List of tasks.
(A) Translate this sentence from the legal standards text into Spanish: "At summary judgment, a court's function is not to weigh the evidence and determine the truth, but to determine whether there is a genuine issue for trial."
(B) Transcribe the stretch of the legal standards text from "In other words, the" through "U.S. at 324.".

Source extract.
┄┄┄┄┄┄┄┄┄┄

In other words, the nonmoving party cannot avoid summary judgment by relying solely on conclusory allegations that are unsupported by factual data. See Taylor v. List, 880 F.2d 1040, 1045 (9th Cir. 1989). Instead, the opposition must go beyond the assertions and allegations of the pleadings and set forth specific facts by producing competent evidence that shows a genuine issue for trial. See Celotex, 477 U.S. at 324.
At summary judgment, a court's function is not to weigh the evidence and determine the truth, but to determine whether there is a genuine issue for trial. See Anderson v. Liberty Lobby, Inc., 477 U.S. 242, 249 (1986). The evidence of the nonmovant is "to be believed, and all justifiable inferences are to be drawn in his favor." Id. at 255. But if the evidence of the nonmoving party is merely colorable or is not significantly probative, summary judgment may be granted. See id. at 249-50.
b. Motion to dismiss
A court may dismiss a complaint for "failure to state a claim upon which relief can be granted." Fed. R. Civ. P. 12(b)(6). A properly pled complaint must provide "[a] short and plain statement of the claim showing that the pleader is entitled to relief." Fed. R. Civ. P. 8(a)(2); Bell Atlantic Corp. v. Twombly, 550 U.S. 544, 555 (2007). While Rule 8 does not require detailed factual allegations, it demands "more than labels and conclusions" or a "formulaic recitation of the elements of a cause of action." Ashcroft v. Iqbal, 556 U.S. 662, 678 (2009) (citation omitted).
"Factual allegations must be enough to rise above the speculative level." Twombly, 550 U.S. at 555. Thus, to survive a motion to dismiss, a complaint must contain sufficient factual matter to "state a claim to relief that is plausible on its face." Iqbal, 556 U.S. 662, 678 (citation omitted).

┄┄┄┄┄┄┄┄┄┄

Data entries
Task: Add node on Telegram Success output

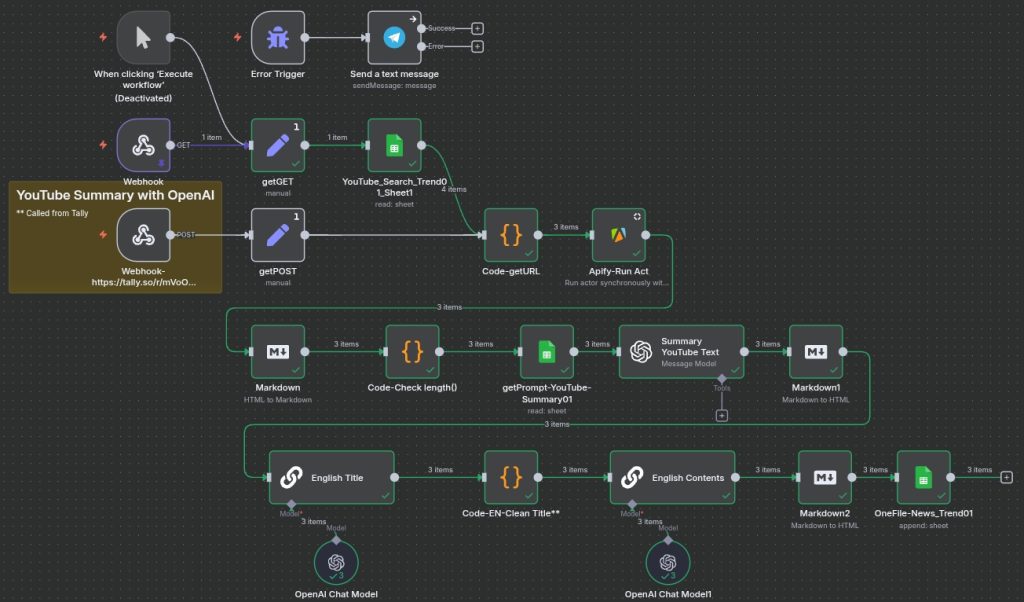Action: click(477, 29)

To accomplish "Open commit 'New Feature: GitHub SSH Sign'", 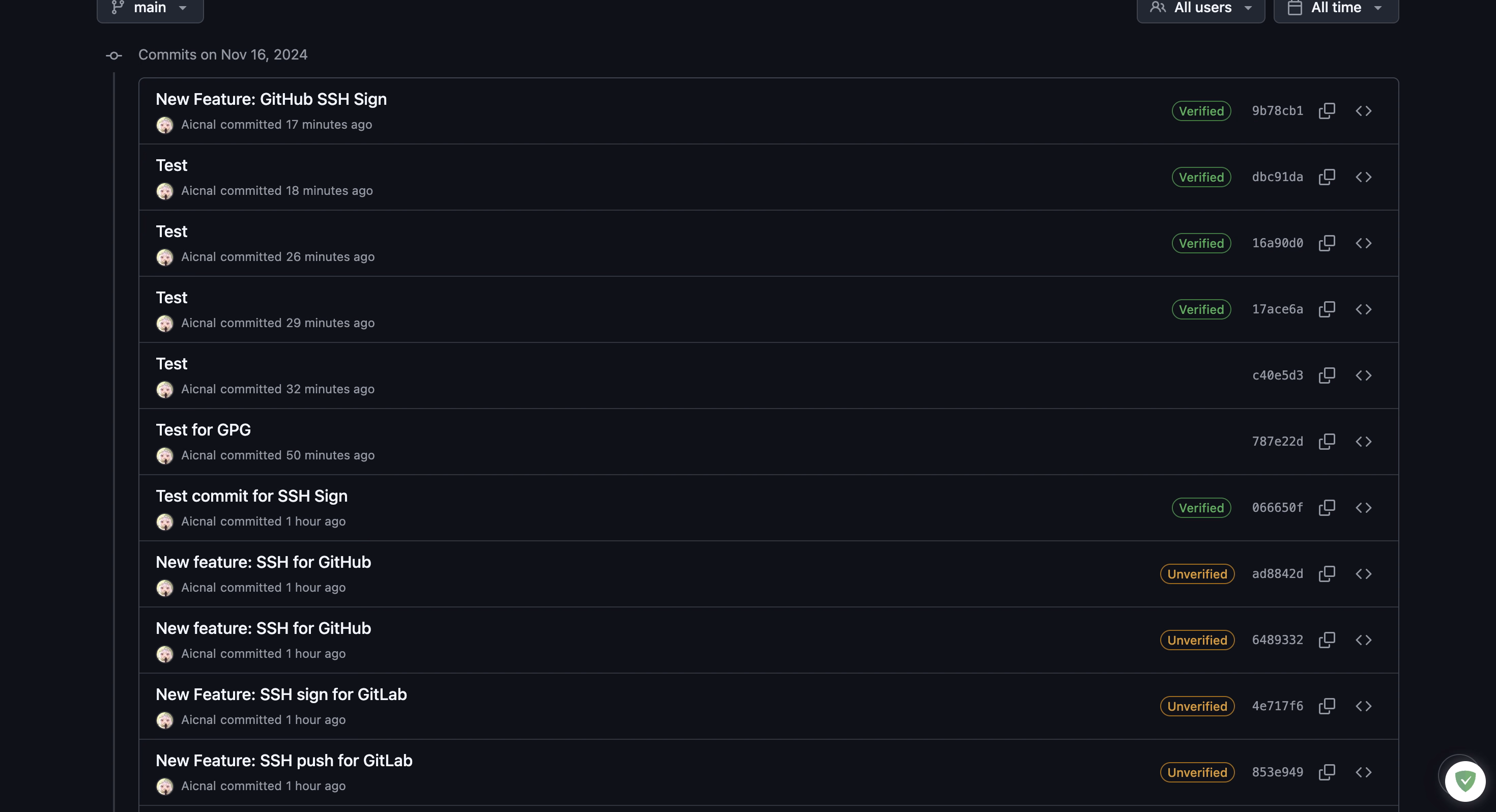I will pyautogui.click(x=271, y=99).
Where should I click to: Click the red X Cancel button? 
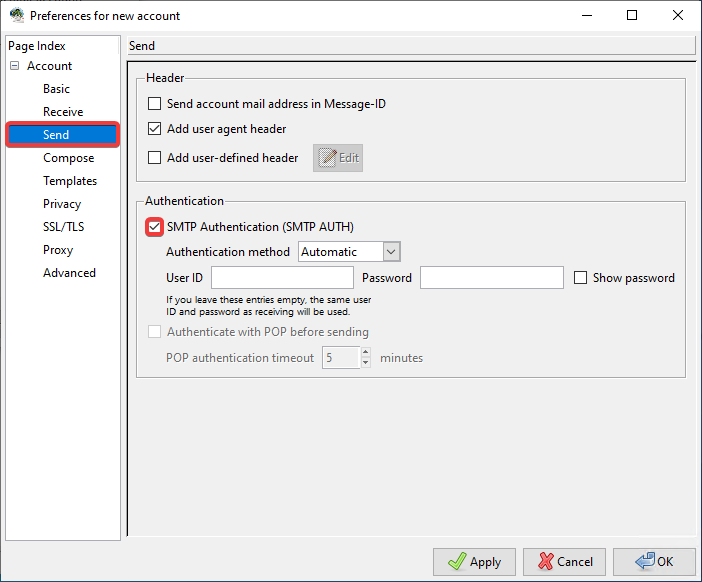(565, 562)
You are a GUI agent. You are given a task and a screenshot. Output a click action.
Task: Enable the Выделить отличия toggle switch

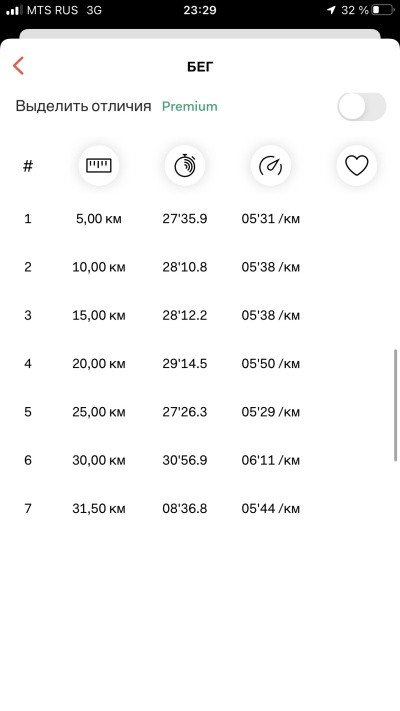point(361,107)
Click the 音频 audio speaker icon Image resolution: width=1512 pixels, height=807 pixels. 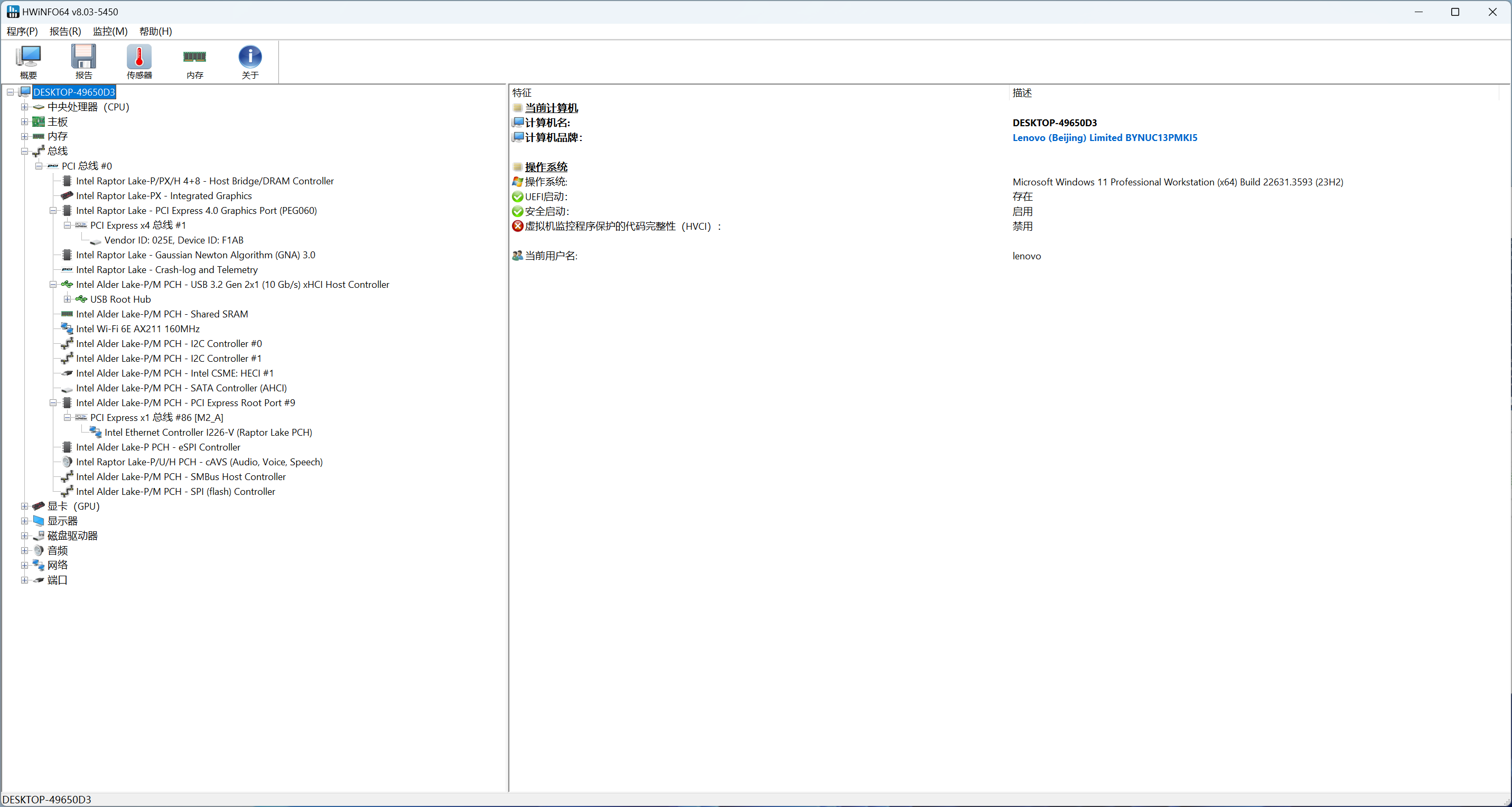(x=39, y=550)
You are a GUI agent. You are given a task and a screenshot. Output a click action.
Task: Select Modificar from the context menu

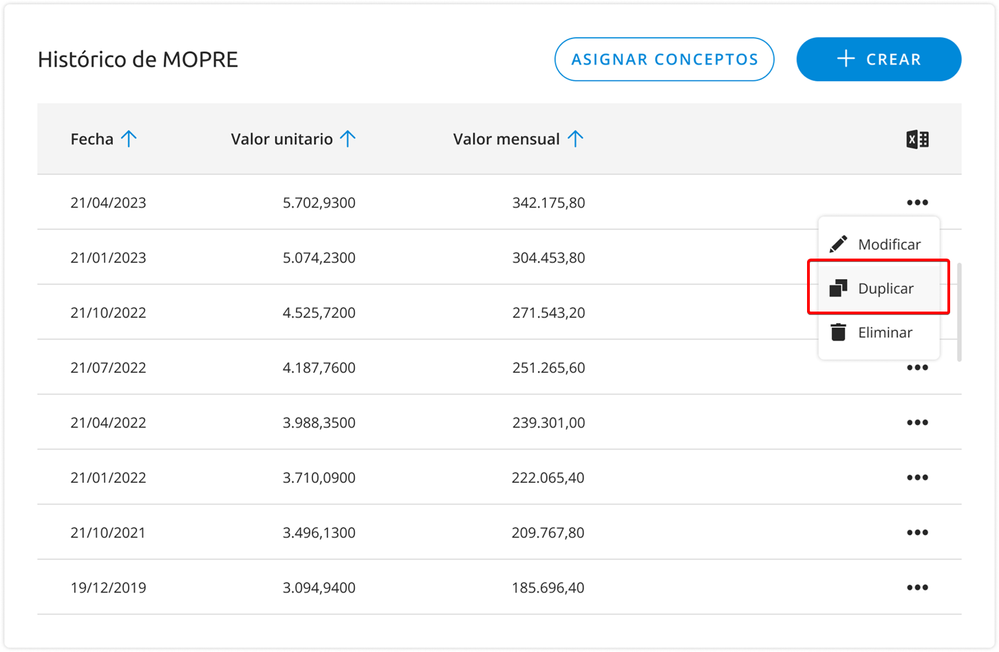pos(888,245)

┄┄┄┄┄┄┄┄┄┄

Outputs in order.
(A) En la etapa de sentencia sumaria, la función de un tribunal no es sopesar las pruebas y determinar la verdad, sino determinar si existe una controversia genuina que deba resolverse en juicio.

(B)
In other words, the nonmoving party cannot avoid summary judgment by relying solely on conclusory allegations that are unsupported by factual data. See Taylor v. List, 880 F.2d 1040, 1045 (9th Cir. 1989). Instead, the opposition must go beyond the assertions and allegations of the pleadings and set forth specific facts by producing competent evidence that shows a genuine issue for trial. See Celotex, 477 U.S. at 324.